[Items listed in a dataset]
-*-

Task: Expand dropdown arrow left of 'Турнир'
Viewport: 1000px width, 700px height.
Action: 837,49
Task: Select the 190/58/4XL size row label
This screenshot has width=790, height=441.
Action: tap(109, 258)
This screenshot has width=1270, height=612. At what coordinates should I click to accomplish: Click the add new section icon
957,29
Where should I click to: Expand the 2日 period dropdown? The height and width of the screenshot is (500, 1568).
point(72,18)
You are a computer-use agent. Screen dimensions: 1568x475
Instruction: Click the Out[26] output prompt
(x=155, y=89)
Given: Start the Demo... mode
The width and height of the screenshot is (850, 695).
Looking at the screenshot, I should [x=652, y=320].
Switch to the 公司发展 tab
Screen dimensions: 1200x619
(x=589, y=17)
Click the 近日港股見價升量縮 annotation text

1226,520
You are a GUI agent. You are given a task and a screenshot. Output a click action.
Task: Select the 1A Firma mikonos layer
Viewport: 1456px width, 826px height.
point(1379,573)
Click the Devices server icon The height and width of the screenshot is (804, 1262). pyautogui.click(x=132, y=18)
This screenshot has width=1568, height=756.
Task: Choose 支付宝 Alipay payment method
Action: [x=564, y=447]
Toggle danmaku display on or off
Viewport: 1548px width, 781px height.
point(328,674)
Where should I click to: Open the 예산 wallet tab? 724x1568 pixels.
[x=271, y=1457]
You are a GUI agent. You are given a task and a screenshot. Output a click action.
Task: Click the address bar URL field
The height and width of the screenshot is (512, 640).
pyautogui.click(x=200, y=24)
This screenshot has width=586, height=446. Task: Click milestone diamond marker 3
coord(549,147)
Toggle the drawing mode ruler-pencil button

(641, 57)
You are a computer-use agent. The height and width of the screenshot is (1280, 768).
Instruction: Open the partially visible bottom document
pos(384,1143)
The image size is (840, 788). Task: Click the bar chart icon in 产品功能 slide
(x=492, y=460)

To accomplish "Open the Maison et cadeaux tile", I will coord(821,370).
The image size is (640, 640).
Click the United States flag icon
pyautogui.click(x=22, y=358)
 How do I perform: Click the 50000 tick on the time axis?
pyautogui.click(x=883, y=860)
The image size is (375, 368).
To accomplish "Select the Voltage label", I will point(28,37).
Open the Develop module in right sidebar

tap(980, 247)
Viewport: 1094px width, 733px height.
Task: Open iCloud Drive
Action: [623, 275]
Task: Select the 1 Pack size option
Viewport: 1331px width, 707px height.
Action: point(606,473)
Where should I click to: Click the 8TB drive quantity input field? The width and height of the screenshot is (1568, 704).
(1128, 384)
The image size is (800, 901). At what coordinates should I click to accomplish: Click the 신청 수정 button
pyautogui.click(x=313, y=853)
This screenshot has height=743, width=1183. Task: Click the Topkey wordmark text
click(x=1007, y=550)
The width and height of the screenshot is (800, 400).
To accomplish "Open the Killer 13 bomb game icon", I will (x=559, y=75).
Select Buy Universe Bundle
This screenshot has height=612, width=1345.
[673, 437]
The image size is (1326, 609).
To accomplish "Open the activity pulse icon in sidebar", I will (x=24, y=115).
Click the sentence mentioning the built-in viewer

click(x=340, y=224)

-*-

▸ **PROBLEM STATEMENT**: The required output is the stretch of entries above from the line containing "This screenshot has width=1270, height=612." through the line containing "Given: Start the Demo... mode", reproduced exactly.

▸ **ANSWER SPACE**:
This screenshot has width=1270, height=612. At what coordinates should I click to accomplish: Click the add new section icon
957,29
Where should I click to: Expand the 2日 period dropdown? The height and width of the screenshot is (500, 1568).
point(72,18)
You are a computer-use agent. Screen dimensions: 1568x475
Instruction: Click the Out[26] output prompt
(x=155, y=89)
Given: Start the Demo... mode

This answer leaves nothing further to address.